“I’m not laughing at you, sweetheart. You surprised me is all. I didn’t expect you to say that.” She didn’t make a sound. She was gonna make me answer her. “You know we can’t get married.”
“Why?”
“I don’t think Liam would like that.”
She shrugged, ’cause it was a stupid reason. Liam had kicked her out.
“I’m a good wife,” she said.
“I know you’d be a good wife. I like your cooking and you clean the house and you know how to keep the books. I mean, if it was just about that, or about me wanting to be with you, sure, but you’re too young to get married.”
Staying out at the farmhouse with Wavy and Donal, it was something near to playing house, except Wavy didn’t play at things.
“Here’s the thing: in a couple weeks you start school, right? Leave the house by seven, when Val’s still asleep. After school, you can go to my house or down to the shop. Stay there ’til it’s time to close. Then we can have dinner, you can do your homework, watch TV, and I’ll take you up to the farmhouse before bed.”
Wavy didn’t answer. No nod, no shrug, nothing.
“Hey,” I said. “Hey.”
For the first time ever, I reached over and touched her hair without waiting for some kind of invitation. Even that didn’t get me a reaction. She didn’t lean into me and she didn’t push me away. There had to be something to make my offer stick and sitting there looking at the back door of my house, I thought of it. I started the truck and headed to the hardware store. Got there just before it closed. I came around to Wavy’s side and almost spilled her on the pavement because of the way she was leaning up against the door.
“Come on, we gotta get something,” I said.
She came after me, dragging the heels of her new boots. While I went looking for a clerk, she stood in the store’s main aisle, staring through a display of car wax.
When I came back, she was still doing that. I had the feeling again like I’d come up on a wild animal. Only instead of a fawn, she was like a fox kit I saw once, hit by the side of the road. On its feet, but dying.
The key in my palm was hot off the grinder, smelled like graphite.
“This is for you. So you can go to my place any time you want, whether I’m there or not. Only other person got a key to my house is Old Man Cutcheon, but that’s so, you know, if something ever happened to me. “
I held the key out to Wavy, but she just looked at it. If she wouldn’t take it, I figured that would mean she was done with me. I wasn’t ready to reach that point, so I kept talking.
“I bought that house three years ago. Mr. Cutcheon co-signed for me on the loan. If I can do a few more deals like with the Barracuda, and with the extra money coming from Liam, I figure it’ll be paid off in two years. It’s nothing fancy, but it’s my house. Where I don’t gotta put up with nobody’s bullshit. That’s why I’m giving you this. So it can be your house, too. So you can have a place to go.
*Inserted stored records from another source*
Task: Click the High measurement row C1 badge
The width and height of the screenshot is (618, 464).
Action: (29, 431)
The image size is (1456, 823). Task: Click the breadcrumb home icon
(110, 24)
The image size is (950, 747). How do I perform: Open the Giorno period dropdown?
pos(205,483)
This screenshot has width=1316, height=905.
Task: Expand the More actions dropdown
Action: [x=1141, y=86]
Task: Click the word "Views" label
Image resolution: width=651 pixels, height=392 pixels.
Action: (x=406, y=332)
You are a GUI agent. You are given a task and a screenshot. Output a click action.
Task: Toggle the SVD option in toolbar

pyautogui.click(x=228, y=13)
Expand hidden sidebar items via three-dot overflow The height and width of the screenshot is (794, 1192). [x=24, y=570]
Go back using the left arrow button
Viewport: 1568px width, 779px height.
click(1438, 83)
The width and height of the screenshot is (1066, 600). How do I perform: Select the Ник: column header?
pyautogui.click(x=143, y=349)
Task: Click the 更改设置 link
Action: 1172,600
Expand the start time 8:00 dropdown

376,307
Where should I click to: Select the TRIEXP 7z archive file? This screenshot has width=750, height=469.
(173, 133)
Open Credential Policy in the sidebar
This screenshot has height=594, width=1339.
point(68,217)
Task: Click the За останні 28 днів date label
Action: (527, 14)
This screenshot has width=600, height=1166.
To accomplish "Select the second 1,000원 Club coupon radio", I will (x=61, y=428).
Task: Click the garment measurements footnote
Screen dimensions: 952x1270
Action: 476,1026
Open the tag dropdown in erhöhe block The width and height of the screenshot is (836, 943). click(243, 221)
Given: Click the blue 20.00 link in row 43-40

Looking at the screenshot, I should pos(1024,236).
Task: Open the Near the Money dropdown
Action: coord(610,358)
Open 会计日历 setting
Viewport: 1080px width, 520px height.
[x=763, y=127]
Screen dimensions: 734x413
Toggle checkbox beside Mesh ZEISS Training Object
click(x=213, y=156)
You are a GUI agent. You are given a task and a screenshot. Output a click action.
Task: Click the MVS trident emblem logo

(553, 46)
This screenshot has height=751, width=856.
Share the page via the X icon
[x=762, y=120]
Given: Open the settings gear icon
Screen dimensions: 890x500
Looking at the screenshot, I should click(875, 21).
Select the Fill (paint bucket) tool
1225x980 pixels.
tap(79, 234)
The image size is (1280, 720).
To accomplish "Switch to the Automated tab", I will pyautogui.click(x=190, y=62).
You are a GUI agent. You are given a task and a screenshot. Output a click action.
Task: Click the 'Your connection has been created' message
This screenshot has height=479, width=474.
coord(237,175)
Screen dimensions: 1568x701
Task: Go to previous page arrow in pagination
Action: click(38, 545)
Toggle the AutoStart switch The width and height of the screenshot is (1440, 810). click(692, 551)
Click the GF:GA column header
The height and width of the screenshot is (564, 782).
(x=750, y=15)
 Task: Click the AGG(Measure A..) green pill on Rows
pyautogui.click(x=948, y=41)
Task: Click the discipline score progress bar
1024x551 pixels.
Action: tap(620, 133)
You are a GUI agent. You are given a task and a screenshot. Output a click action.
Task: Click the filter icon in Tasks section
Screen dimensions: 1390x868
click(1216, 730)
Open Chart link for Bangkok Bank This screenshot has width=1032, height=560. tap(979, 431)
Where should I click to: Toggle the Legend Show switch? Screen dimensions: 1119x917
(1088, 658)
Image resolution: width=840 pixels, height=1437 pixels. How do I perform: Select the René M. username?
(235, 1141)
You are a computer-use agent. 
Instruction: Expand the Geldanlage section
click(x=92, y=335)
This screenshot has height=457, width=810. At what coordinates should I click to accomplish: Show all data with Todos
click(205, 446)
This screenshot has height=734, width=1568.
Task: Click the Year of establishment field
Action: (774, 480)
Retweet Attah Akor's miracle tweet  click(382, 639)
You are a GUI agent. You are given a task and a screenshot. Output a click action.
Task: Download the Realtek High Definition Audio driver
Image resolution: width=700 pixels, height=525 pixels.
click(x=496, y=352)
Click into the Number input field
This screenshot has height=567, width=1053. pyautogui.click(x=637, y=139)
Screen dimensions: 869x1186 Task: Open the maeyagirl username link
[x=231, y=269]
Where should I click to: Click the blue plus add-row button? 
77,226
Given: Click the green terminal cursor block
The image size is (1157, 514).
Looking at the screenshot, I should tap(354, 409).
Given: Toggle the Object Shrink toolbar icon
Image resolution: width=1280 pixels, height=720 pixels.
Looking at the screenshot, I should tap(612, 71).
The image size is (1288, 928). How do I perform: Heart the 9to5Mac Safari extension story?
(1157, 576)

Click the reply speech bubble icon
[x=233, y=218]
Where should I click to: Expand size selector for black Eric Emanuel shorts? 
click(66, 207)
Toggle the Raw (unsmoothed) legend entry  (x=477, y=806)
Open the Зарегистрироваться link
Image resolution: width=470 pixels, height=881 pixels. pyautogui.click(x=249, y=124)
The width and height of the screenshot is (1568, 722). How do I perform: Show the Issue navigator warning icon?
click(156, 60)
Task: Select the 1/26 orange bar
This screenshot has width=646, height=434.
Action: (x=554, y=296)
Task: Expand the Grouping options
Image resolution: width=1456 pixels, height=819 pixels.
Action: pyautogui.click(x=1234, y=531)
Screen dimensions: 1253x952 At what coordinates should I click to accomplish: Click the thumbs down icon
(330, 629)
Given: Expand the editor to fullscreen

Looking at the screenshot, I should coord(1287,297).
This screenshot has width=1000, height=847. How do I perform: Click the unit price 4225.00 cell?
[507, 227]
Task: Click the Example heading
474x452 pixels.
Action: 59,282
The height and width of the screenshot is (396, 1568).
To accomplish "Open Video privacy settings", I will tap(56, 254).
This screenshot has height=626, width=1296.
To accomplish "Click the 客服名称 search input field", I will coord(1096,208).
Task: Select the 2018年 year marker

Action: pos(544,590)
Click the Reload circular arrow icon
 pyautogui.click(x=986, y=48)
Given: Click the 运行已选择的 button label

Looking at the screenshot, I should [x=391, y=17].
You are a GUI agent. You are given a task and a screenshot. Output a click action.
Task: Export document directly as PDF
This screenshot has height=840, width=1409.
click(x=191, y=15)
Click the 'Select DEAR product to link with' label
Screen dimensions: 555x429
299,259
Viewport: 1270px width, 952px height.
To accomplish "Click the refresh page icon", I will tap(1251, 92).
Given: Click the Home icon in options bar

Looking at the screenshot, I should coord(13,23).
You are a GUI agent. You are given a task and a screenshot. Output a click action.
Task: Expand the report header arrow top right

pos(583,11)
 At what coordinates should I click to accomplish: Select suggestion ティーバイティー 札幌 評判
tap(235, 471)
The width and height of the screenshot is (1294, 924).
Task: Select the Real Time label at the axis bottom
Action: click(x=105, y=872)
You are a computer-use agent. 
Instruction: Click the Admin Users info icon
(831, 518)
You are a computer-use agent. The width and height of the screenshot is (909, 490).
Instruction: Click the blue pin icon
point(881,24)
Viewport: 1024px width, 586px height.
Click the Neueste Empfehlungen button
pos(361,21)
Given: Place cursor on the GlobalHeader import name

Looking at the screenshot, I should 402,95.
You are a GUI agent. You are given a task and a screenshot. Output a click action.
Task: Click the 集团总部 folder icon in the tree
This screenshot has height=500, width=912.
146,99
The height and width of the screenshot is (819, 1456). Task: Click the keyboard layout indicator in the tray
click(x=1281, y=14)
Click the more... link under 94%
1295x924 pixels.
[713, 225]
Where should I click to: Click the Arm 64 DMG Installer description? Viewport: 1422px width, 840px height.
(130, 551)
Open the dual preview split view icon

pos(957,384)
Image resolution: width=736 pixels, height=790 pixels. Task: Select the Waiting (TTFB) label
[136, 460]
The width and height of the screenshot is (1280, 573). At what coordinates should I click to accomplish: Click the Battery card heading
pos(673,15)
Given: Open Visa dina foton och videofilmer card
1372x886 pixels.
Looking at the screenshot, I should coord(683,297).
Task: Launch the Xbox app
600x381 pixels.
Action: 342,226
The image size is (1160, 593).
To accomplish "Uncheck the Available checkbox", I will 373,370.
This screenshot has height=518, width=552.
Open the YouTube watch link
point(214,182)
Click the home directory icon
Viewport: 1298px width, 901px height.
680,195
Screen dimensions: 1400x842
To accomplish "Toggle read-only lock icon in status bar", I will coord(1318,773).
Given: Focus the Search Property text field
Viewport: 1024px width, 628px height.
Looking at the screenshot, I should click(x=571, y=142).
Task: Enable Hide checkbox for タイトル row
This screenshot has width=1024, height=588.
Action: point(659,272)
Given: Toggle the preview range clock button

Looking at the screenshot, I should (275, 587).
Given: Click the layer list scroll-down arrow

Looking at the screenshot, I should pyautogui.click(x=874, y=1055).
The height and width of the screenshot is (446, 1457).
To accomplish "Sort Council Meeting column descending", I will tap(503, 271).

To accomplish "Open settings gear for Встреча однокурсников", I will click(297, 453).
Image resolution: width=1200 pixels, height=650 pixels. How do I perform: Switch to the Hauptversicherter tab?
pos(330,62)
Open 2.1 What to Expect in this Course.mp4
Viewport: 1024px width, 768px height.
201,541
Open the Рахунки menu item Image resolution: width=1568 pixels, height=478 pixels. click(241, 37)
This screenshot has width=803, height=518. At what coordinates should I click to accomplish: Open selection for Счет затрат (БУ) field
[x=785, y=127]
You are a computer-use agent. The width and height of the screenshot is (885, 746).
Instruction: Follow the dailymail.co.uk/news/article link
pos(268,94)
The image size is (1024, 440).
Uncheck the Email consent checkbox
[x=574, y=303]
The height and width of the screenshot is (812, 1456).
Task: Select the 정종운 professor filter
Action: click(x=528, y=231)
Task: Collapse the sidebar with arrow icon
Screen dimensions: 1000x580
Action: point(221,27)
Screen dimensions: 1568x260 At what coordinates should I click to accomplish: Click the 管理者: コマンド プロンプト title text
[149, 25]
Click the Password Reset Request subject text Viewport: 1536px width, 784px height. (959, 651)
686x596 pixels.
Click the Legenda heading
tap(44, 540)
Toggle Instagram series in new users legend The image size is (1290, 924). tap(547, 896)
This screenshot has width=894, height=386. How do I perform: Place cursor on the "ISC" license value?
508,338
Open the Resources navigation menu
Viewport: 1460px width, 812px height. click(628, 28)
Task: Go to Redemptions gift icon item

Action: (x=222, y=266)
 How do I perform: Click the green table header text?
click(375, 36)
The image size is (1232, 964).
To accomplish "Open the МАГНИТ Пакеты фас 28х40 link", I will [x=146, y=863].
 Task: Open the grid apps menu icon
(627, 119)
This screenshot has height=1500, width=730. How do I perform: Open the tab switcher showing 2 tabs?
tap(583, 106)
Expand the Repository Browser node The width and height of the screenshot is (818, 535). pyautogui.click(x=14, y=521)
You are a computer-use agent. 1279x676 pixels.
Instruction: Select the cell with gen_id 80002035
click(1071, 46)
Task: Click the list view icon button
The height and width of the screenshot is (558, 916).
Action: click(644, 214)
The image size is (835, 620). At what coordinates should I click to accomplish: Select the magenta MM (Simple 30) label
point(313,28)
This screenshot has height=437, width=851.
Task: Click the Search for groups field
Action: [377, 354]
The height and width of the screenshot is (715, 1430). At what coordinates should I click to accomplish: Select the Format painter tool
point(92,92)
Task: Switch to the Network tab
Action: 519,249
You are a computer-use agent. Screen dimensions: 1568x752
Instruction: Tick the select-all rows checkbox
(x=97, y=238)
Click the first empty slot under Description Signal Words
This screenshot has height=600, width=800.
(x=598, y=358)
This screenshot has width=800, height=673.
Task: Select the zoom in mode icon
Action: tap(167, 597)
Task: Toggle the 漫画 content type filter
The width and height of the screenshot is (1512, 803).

Even if you can’t live with me, that other bedroom’s for you. I’m gonna clean it out, so it’ll be your place.”
Finally she reached for the key, squeezed it tight in her fist, and then dropped it down in her boot.
Leaving the hardware store, I asked her where she wanted to go.
“Home,” she said. I wished that wasn’t the farmhouse, but it was.
When we got there, a strange car was parked in the drive. A ’72 Buick wagon. The nurse. I turned off the engine, but before I could open my door, Wavy pulled the keys out of my hand and stuck them back in the ignition.
“You don’t want me to come in?” I said.
She shook her head.
“I know you’re mad, but will you at least give me a kiss?” I said.
She opened the door, got out, and walked up the porch steps without looking back. Sitting there, trying to decide what to do, I saw her answer. She’d written LIAR in the dust on the Willys dashboard.
I felt like I’d been kicked in the stomach. Not like she’d kicked me, but like life had. Kicked her, too, while it was at it.
PART THREE
1
PATTY
September 1982
There had been several home nursing assignments where Patty felt she was a member of the family, but the Quinns was the first assignment that made her feel like a patient in the asylum. When she got to the house, the only person there besides the patient was Casey, the day nurse.
“Nobody’s been here. When the ambulance and I got here with Mrs. Quinn, the back door was unlocked,” Casey said. She was one of those perky, up-and-at-’em people who harangued injured patients out of bed and into their physical therapy.
The house was cleaner than Patty had expected. The outside hadn’t been painted in years, but the floors had been mopped and the bathroom smelled of bleach. There were fresh sheets on the bed and clean dishes in the cupboard.
She knew there were children—a little boy who had been injured in the wreck and an older girl—but there was no sign of them. Mrs. Quinn’s bedroom was in the front, off the parlor. The other bedroom was off the dining room. There was a full-sized bed in there. No toys or children’s clothes, just some crayon marks on the wall behind the bed.
After she gave Mrs. Quinn her next dose of pain medication, Patty ventured up the narrow attic stairs. There, she found a bed with a handmade quilt on it. Only the glow-in-the-dark stars on the ceiling suggested it was a child’s room.